Señoras y señores, comienza el mayor espectáculo del Carnaval: el gran desfile de comparsas nacional. Abre la marcha, sobre una tartana hecha de agrietados ladrillos y patrocinada por conocidos bancos, Mariano disfrazado de Pinocho, luciendo una hermosa nariz que no deja de crecer. Moviendo sus hilos está frau Angela trasvestida de Geppetto. A la derecha de Mariano está Soraya de señorita Rottenmeier y a la izquierda, De Guindos como pitufo gruñón y Montoro como Eduardo Manostijeras. Detrás va el resto de ministros. Mira, el doble de Aznar, capaz de apagar el sol y parar los vientos. Ahí va Cañete, de verdulera con gorra de gasolinero. Ese armado hasta los dientes es Pedro ‘Rambo’ Morenés. ¡Alabado sea Dios!, la virgen de Fátima, que ha revelado su tercer secreto: una «extremadamente agresiva» reforma laboral, que la patronal, lobo con piel de cordero, ha acogido con palmas y los sindicatos, borregos con piel de lobos, han recibido con pitos. ¿Y ese vestido de chulapo madrileño? Ah, es Ruiz-Gallardón, quien lleva del brazo a la Suprema Diva, que cubre sus vergüenzas con una toga negra con una balanza, algo desequilibrada, bordada en el pecho, mientras sujeta, con la mano derecha, una correa atada al cogote de un Garzón metamorfoseado en chivo.

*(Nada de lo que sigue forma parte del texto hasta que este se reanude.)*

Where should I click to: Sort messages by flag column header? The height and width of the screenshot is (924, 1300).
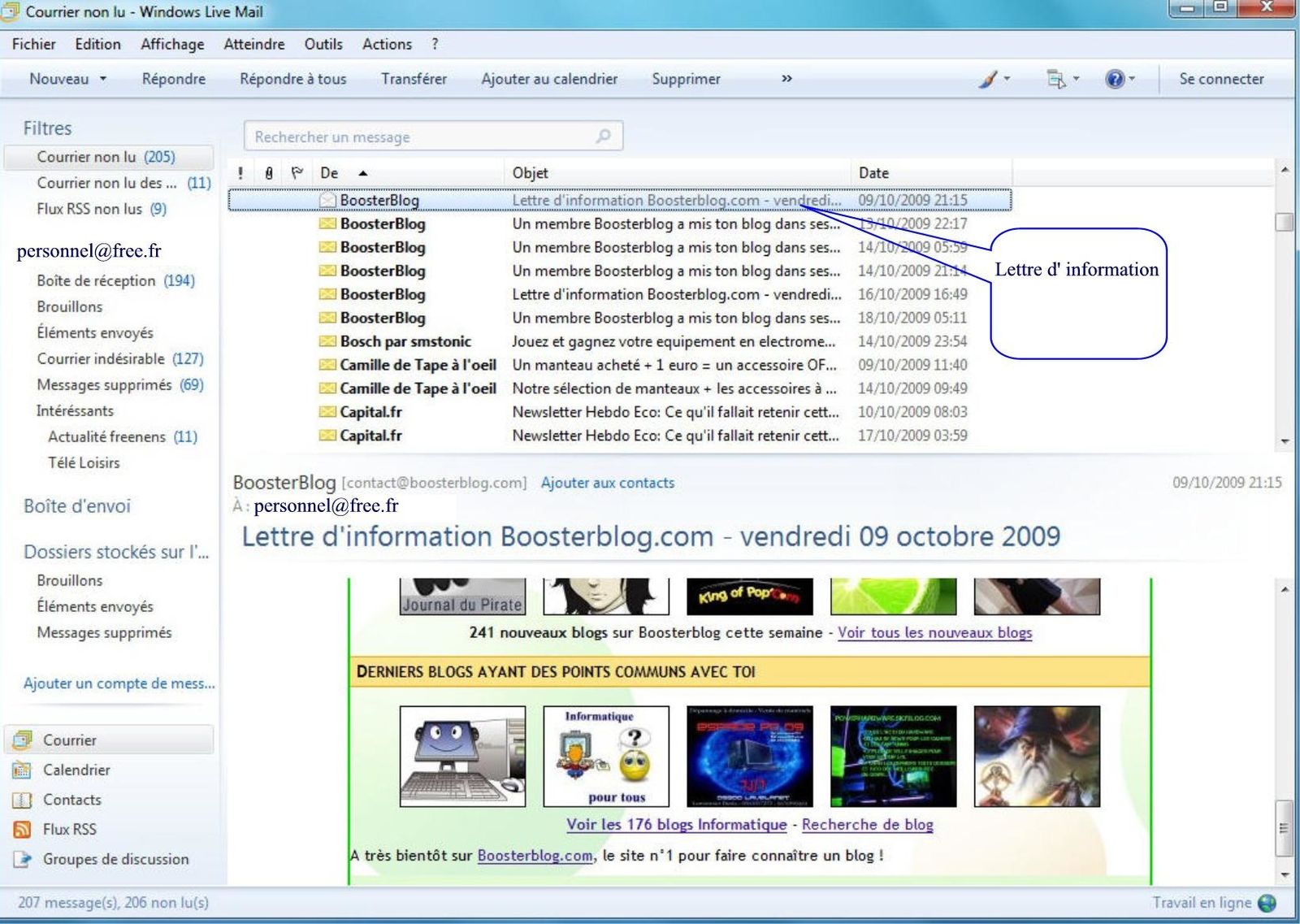(x=297, y=173)
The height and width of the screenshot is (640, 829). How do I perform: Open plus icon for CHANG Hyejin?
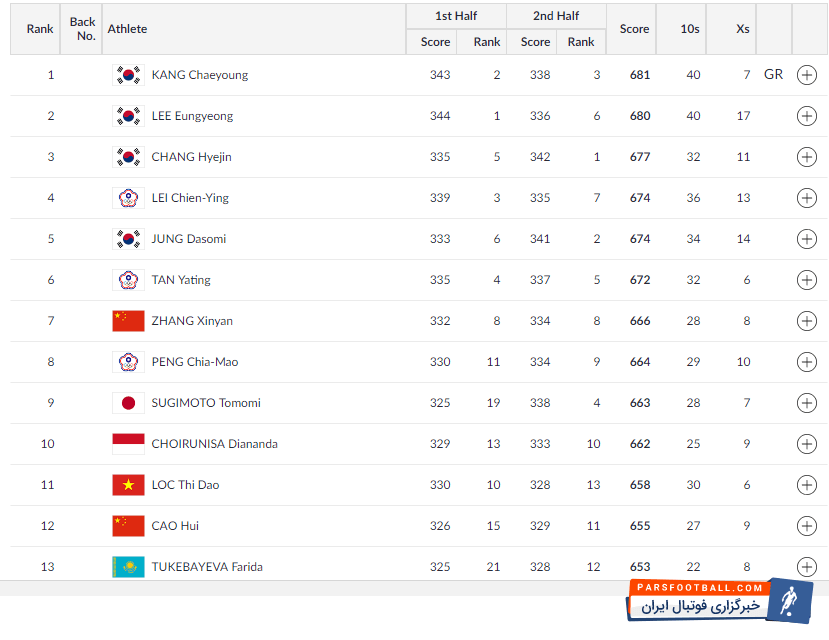(806, 157)
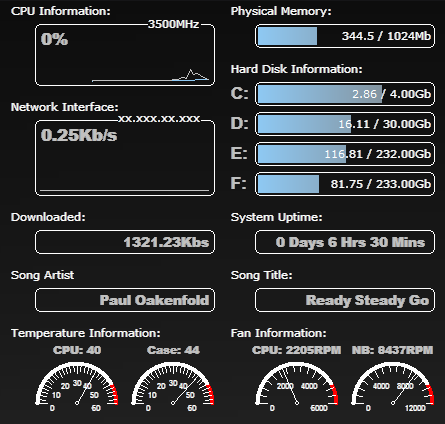
Task: Click the Hard Disk Information heading
Action: pyautogui.click(x=297, y=69)
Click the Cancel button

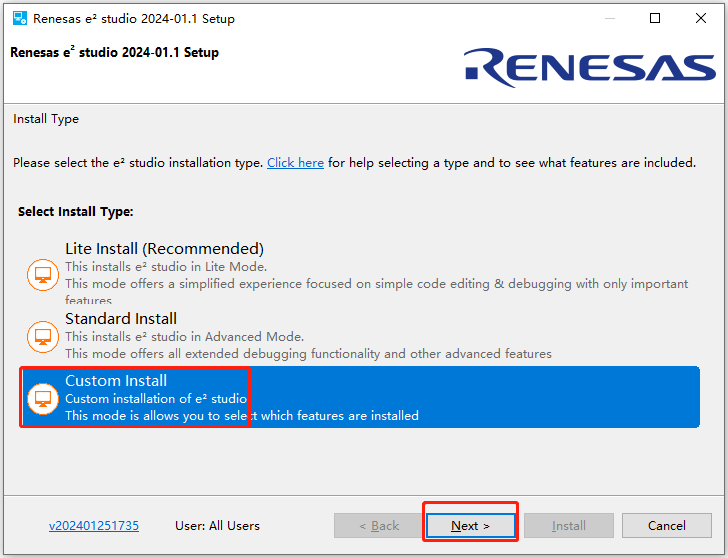(x=666, y=526)
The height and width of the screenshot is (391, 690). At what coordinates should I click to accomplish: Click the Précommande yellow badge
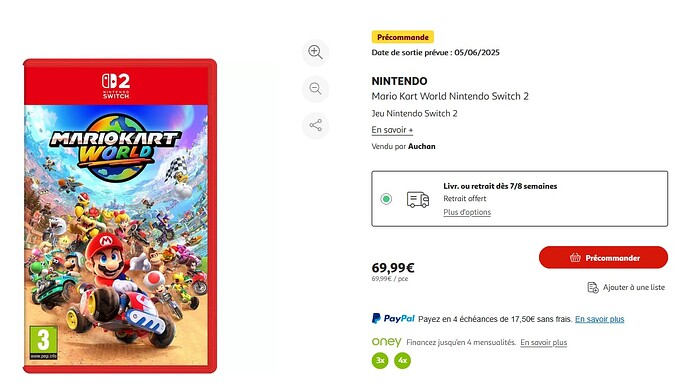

Escoltando la tartana y haciendo la gaviota desfilan los barones rampantes populares de riguroso azul, aunque hay un verso suelto que da la nota… de color exhibiendo un pañuelo rojo al cuello. Detrás va don Miguel con una caravana de palomos. Y algo más rezagado, Paquito el chocolatero, que se pavonea con su traje nuevo tras su absolución. Entretanto, Urdangarin hace el egipcio, mientras el Rey, vestido de campechano, intenta darle esquinazo.
Tirando del carro va una menguante cabaña de asnos de clase media, que, pese a tener mucho aguante, están en extinción, víctimas de la sobrecarga a la que les someten los amos, de los mercachifles que les sacan la pelleja a latigazos y de los vampiros que les chupan la sangre a sorbitos. Sobre sus cabezas revolotea una bandada de buitres. El lento carruaje es seguido de cerca por los cobradores del frac. Tras ellos va un autobús rosa, conducido por Alfredo, el monje del poder, disfrazado de Largo Caballero, puño izquierdo en alto y capullo marchito en el ojal. En el asiento de atrás, cabizbaja, pese a su eterna sonrisa, va Carme de España, embutida en una bata de cola. A su lado, ido, Griñán, que cuenta las horas como mayoral del cortijo andaluz. En la última fila, un prejubilado de oro de la Universidad reparte collejas a los de delante y rompe cristales. Fuera, chupando rueda, Cayo, el del disputado voto de la izquierda, avanza renquente por culpa de un pedrusco de la cantera de la dehesa que se le ha metido en el pie.
Cierra la comitiva un creciente ejército de nazarenos, con la cruz a cuesta, para los que la Cuaresma ha tiempo que llegó y tiene visos de que se alargará más allá del Jueves Santo, sin que advenga el ansiado Domingo de Resurrección. Y mientras la desesperación lleva a unos a encomendarse a Dios, a otros les empuja a dejarse embriagar por Baco y a unos pocos indignados a hacer frente al toro de Wall Street como valientes forcados. Ya decía Bakunin: «Para escaparse de su miserable suerte, el pueblo solo tiene tres caminos: dos imaginarios y uno real. Los dos primeros son los de la taberna y la iglesia; el tercero es el de la revolución social».